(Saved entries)
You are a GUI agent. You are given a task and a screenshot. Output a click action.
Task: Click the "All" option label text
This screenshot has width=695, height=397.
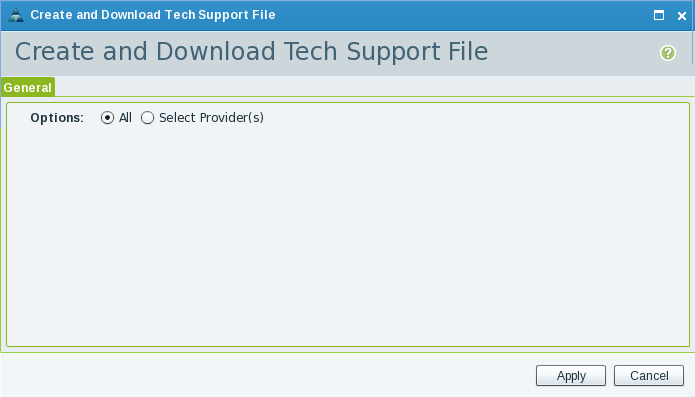click(125, 117)
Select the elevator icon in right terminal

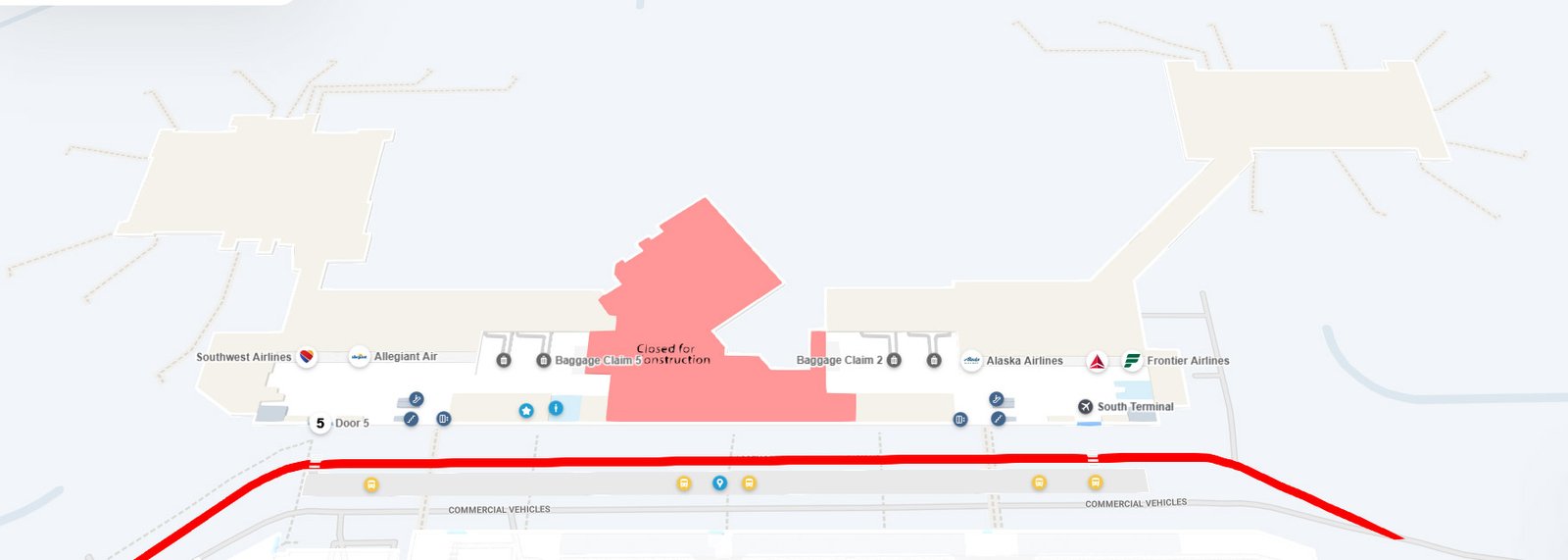(x=960, y=419)
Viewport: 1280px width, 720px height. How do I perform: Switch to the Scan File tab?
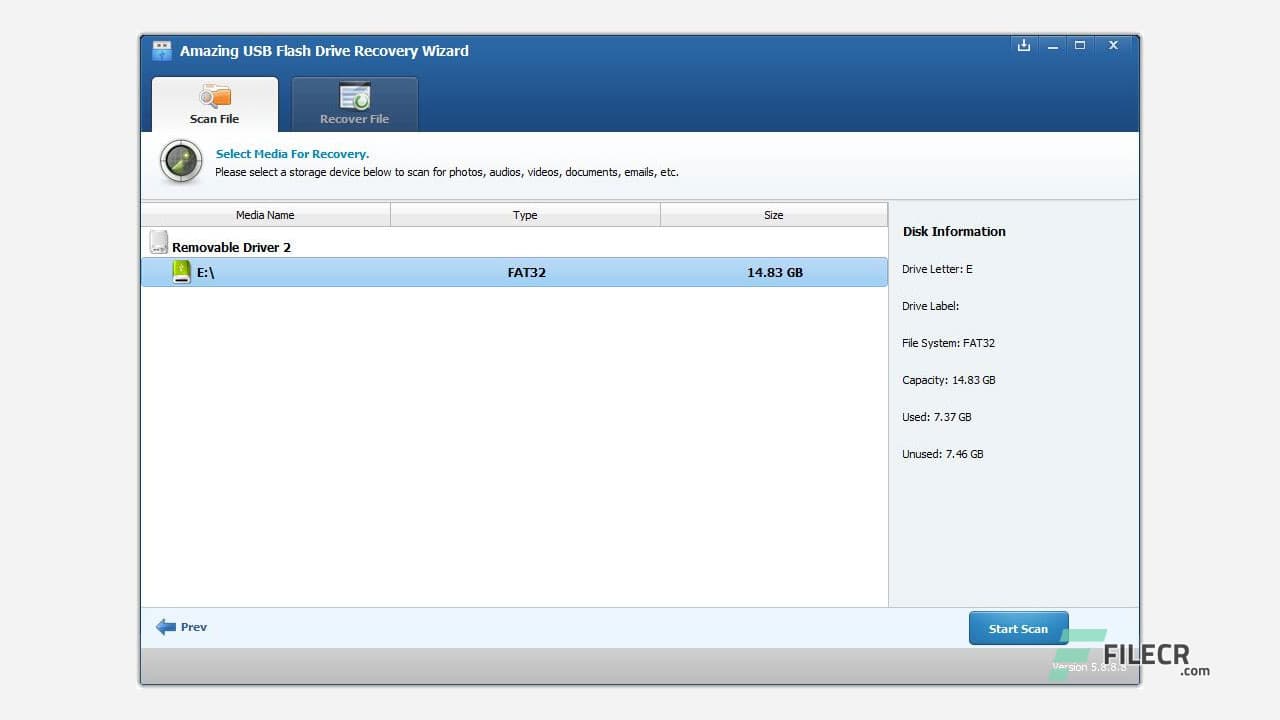coord(214,104)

* Your objective:
Return every line of the data above exactly, and omit all pictures.

* Written solution:
You are a GUI agent. You are given a task and a screenshot. Output a click action.
Task: Click the "All" option label text
This screenshot has width=695, height=397.
click(125, 117)
Select the elevator icon in right terminal

(x=960, y=419)
Viewport: 1280px width, 720px height. How do I perform: Switch to the Scan File tab?
coord(214,104)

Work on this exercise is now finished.